About this exercise
The reply should be a single number: the count of lines below that contain the word "title".

Saved data entries
+++
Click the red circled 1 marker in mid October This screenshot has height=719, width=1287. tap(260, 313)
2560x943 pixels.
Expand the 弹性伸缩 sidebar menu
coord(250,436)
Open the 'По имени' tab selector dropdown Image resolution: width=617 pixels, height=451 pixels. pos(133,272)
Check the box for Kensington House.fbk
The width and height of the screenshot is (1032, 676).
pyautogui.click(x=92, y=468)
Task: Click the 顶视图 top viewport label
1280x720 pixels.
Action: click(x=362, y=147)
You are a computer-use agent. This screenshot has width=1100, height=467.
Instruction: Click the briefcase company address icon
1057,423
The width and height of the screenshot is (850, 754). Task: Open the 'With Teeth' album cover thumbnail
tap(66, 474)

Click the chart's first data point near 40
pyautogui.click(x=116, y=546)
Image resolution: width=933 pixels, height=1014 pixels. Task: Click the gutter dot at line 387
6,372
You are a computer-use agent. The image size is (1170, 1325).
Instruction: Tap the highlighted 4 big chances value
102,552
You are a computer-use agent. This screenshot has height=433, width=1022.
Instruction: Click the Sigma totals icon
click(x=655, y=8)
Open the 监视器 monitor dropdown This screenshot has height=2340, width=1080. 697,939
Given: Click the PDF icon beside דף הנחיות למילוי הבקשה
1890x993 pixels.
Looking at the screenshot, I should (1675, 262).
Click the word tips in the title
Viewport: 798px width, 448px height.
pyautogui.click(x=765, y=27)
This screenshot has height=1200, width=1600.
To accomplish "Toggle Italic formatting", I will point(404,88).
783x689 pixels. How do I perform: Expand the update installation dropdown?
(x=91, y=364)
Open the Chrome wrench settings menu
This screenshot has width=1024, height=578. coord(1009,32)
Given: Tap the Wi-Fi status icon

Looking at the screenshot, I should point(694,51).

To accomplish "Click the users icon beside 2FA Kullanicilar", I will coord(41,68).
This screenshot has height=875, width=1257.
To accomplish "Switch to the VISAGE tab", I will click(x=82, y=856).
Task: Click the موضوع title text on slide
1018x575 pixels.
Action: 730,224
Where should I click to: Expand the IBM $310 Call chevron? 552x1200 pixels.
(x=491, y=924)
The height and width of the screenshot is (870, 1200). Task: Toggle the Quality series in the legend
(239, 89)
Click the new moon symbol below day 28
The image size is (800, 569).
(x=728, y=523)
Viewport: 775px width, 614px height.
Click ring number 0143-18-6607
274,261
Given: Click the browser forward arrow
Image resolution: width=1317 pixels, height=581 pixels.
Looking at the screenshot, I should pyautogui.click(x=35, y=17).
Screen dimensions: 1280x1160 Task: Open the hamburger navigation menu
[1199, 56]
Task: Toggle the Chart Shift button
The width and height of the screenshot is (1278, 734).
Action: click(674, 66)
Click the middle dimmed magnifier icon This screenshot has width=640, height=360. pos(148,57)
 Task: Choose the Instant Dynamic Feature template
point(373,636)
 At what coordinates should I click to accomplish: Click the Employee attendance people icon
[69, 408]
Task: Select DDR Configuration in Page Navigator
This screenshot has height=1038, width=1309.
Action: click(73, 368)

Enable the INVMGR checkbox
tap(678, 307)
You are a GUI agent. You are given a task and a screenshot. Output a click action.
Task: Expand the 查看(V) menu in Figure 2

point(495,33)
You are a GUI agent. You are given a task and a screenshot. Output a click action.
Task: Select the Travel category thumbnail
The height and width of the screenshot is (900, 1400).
+++
Response to the exercise
2